■ What is needed
Records follow. Pull out every line that contains "computer".

(Saved data entries)
• • • • • • •

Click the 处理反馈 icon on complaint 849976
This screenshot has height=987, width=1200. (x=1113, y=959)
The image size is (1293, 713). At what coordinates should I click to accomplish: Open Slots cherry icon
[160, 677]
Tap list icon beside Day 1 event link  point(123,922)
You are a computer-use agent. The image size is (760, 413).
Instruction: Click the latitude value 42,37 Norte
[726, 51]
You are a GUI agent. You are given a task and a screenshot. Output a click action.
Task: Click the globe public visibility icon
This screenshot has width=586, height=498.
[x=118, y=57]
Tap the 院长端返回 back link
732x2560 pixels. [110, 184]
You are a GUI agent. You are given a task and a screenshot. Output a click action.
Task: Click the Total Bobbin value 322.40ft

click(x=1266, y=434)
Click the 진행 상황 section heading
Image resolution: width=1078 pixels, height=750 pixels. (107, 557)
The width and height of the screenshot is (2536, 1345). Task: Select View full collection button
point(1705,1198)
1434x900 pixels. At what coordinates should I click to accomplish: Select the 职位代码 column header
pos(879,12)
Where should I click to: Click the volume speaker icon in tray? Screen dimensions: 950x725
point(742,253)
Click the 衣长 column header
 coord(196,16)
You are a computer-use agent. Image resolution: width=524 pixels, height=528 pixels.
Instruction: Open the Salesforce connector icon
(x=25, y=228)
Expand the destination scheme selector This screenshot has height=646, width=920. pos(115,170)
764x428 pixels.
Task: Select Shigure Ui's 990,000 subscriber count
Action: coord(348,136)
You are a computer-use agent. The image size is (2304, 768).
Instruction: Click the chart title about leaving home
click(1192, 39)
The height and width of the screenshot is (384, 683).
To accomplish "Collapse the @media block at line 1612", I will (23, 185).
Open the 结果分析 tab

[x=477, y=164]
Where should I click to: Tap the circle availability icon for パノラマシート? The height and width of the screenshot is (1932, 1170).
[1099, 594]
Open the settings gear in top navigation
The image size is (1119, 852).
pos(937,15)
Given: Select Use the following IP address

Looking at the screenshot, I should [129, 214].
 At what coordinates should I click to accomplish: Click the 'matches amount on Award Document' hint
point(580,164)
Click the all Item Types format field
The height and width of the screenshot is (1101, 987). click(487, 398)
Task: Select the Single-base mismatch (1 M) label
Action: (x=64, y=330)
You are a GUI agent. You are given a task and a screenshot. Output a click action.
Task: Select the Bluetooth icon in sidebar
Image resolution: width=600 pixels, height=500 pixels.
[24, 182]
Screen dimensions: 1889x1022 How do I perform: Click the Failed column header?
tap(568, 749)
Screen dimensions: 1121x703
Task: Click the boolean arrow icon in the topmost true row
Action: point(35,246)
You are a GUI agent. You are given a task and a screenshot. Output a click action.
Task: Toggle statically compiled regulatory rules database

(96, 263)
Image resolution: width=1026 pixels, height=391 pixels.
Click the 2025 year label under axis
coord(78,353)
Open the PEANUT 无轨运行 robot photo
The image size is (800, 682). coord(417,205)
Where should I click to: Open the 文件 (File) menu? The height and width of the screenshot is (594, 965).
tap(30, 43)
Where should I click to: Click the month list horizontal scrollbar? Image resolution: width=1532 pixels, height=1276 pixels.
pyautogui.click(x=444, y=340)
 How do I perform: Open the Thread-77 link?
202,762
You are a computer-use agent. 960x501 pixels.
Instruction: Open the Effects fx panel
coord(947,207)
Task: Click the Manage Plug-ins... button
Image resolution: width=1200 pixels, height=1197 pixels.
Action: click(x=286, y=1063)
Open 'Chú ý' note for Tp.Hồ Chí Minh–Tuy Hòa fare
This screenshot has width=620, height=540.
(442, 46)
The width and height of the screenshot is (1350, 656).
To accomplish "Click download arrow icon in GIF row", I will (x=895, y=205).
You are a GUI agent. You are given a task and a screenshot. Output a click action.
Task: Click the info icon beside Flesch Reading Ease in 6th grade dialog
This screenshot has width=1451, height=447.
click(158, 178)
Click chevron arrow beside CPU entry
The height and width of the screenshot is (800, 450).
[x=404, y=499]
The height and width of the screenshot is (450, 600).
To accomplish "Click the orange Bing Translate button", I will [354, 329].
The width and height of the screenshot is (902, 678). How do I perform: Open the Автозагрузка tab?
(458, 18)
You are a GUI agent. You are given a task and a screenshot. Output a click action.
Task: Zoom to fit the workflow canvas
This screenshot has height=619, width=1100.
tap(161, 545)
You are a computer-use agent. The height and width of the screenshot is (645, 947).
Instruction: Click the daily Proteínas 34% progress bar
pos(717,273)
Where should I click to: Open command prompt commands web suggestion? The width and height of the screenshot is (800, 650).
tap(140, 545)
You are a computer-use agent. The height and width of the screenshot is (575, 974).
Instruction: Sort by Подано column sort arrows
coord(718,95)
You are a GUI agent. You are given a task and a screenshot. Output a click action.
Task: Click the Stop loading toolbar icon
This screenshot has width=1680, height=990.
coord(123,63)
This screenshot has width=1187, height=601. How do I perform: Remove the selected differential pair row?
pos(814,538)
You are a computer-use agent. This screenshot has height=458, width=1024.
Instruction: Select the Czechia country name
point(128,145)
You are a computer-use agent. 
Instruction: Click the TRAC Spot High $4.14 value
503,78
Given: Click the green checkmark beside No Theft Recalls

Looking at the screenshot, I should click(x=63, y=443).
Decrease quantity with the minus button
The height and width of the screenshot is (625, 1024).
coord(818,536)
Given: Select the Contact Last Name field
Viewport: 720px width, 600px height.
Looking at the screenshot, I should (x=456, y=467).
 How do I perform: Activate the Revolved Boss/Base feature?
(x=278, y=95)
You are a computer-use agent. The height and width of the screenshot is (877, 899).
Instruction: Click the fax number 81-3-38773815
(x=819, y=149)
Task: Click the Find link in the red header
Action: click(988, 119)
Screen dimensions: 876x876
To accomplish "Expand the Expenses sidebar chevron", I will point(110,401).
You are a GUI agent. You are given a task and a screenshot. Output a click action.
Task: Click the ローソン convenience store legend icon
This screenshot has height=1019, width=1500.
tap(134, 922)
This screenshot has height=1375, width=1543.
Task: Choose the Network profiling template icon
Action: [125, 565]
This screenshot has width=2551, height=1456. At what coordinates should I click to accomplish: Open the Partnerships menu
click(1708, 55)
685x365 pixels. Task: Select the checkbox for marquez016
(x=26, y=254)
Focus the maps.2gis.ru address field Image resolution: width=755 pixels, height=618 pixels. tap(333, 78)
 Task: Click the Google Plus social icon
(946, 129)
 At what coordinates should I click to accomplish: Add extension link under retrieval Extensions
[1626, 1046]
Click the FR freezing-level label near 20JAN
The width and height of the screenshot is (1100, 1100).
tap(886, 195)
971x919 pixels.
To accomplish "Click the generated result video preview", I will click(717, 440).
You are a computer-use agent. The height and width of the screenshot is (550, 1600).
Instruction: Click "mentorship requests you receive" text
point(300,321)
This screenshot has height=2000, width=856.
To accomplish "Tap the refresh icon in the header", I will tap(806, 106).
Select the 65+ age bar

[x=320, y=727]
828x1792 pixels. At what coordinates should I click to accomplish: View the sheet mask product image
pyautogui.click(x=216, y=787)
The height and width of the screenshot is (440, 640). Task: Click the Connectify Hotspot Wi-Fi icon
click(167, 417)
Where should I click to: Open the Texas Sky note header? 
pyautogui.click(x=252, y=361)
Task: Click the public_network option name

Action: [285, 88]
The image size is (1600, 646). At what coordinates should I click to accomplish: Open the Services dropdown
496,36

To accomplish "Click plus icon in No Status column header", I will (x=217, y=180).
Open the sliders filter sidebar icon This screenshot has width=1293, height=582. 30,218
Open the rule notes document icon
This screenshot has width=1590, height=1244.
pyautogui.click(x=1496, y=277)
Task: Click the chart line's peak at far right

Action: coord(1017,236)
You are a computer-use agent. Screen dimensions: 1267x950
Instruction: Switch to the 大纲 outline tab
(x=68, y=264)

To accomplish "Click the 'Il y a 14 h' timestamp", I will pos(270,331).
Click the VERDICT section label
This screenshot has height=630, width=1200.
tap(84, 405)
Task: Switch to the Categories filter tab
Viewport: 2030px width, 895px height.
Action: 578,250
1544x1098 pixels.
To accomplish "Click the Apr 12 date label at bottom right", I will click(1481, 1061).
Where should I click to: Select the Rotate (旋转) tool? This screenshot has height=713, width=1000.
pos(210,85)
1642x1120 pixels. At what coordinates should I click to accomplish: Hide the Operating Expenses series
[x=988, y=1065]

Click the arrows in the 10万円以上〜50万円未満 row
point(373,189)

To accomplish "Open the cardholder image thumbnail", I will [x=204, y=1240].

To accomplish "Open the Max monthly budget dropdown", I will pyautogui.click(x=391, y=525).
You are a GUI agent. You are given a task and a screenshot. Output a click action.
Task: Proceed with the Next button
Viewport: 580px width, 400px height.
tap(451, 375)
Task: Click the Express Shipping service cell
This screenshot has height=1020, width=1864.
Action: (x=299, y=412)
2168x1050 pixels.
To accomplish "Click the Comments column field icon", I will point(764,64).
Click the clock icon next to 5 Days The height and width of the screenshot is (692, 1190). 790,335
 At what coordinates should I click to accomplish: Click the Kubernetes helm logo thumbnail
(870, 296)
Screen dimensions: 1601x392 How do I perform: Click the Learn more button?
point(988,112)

• • • • • • •

■ Response to the task
You are a computer-use agent. The image size is (760, 413).
You are a computer-use agent. Image resolution: width=524 pixels, height=528 pixels.
You are a computer-use agent. The image size is (2304, 768).
You are a computer-use agent. 960x501 pixels.
You are a computer-use agent. The height and width of the screenshot is (645, 947).
You are a computer-use agent. The height and width of the screenshot is (575, 974).
You are a computer-use agent. This screenshot has height=458, width=1024.
You are a computer-use agent. 
You are a computer-use agent. The height and width of the screenshot is (877, 899).
You are a computer-use agent. The height and width of the screenshot is (550, 1600).
You are a computer-use agent. Screen dimensions: 1267x950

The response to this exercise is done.